My husband and I were sitting in the living room the other night, talking about our day, when our oldest came in and sat down nearby. She was listening at first, but then she started contributing to the conversation. I don’t even remember what we were discussing, but the experience left me thinking about how much changes through the course of parenting. How our children go from dependent babies to independent adults.
My greatest parenting wish is that we have a friendship through the journey.
Wait. I know what you are thinking. Be friends with your child? How can you do that and still have parental control? Do you share all those intimate details of your life with your child the way you would your best friend?
First of all, I do not believe the role of parents is to control their children.
I believe parents are the ultimate role model for their children, showing them how adults interact with themselves and with others in the world, from newborns to adults. Parents are the first and greatest relationship a child has with another in this world, and my main priority is to demonstrate respect, love, and living my values for my children. Controlling them would certainly make things easier some days! But I always keep the end goal in mind: one day, my children will be contributing members of society, and I want them to contribute respect, love, and living their values more than I want them to obey or be controlled by external influences.
Secondly, I would advise against using your child as your emotional sounding board.
While we can have a respectful relationship with our children, we do still have the responsibility of being the adult and knowing that certain things are not things children need to be concerned with in their young lives. Just as you know you share some things with your spouse, some things with a co-worker, some things with a person you just met, some things with a friend you have known for years, etc, there are different levels of openness with our children.
However, as our children grow into the teen years, I do find great value in the conversations I have with my daughter. We have discussed how I felt about a work or friend situation, and how she has felt similarly at school or with her friends.
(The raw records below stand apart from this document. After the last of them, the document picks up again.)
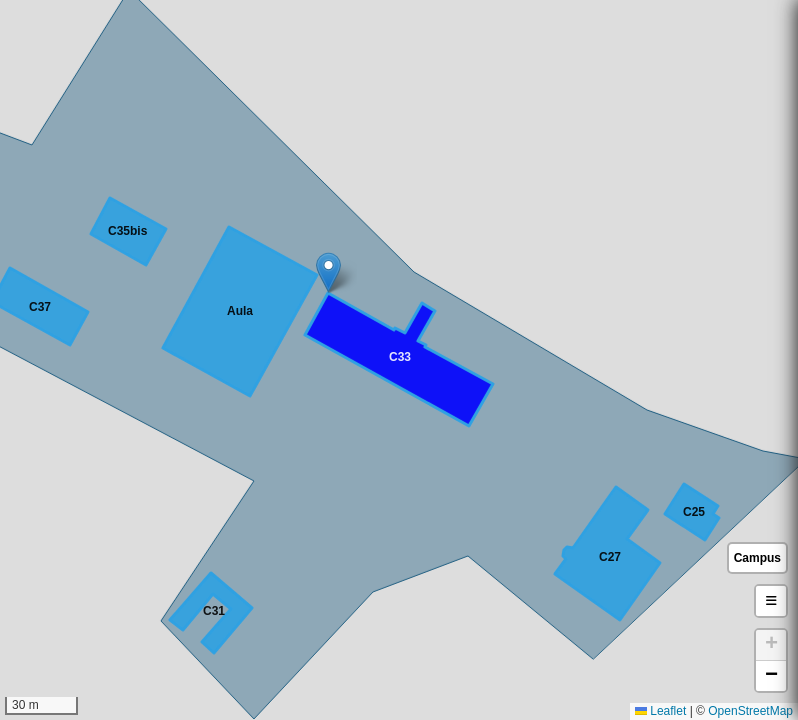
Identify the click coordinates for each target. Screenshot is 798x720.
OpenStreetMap (750, 711)
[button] (328, 272)
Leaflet (660, 711)
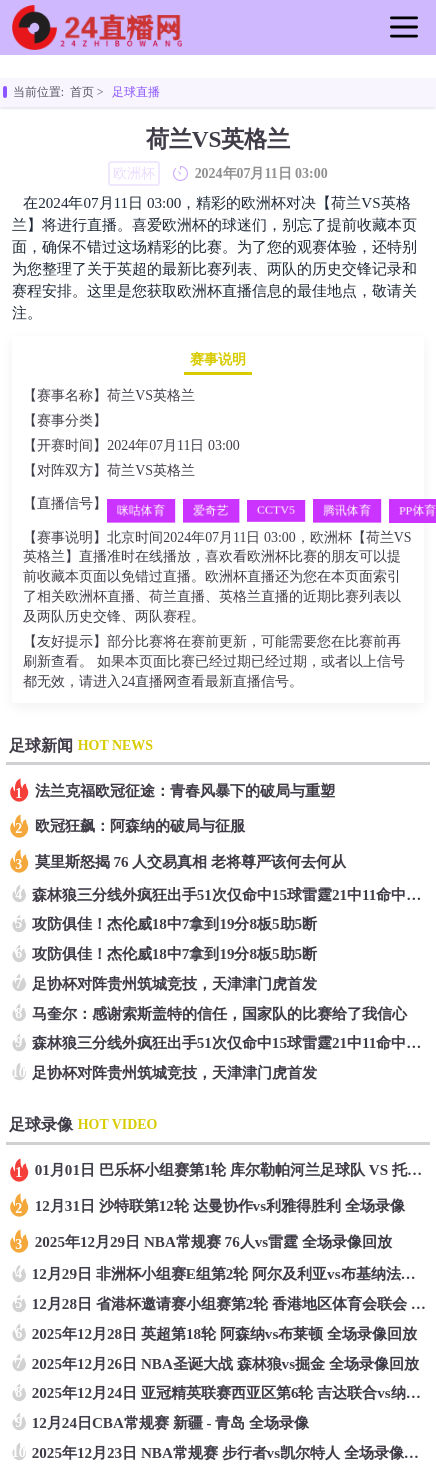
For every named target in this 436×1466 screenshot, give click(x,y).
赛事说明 (218, 359)
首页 (82, 92)
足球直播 (136, 92)
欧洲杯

Instead of expecting the other person to have solutions, we simply listen and respect how we are each processing and growing through this stage in our life.
I attribute the ability to have these conversations with my teen to the way we have had these conversations since she was little. What is that saying? “If you don’t listen to the small stuff when they are little, they won’t trust you with the big stuff when they are older, because to them, it has always been big stuff.” Something like that. It is absolutely true. We have established trust and confidence in one another, the way true friends do.
My greatest wish is that my children and I grow in friendship as we grow through their childhoods. They are some of the neatest people I know, and I am so thankful for them.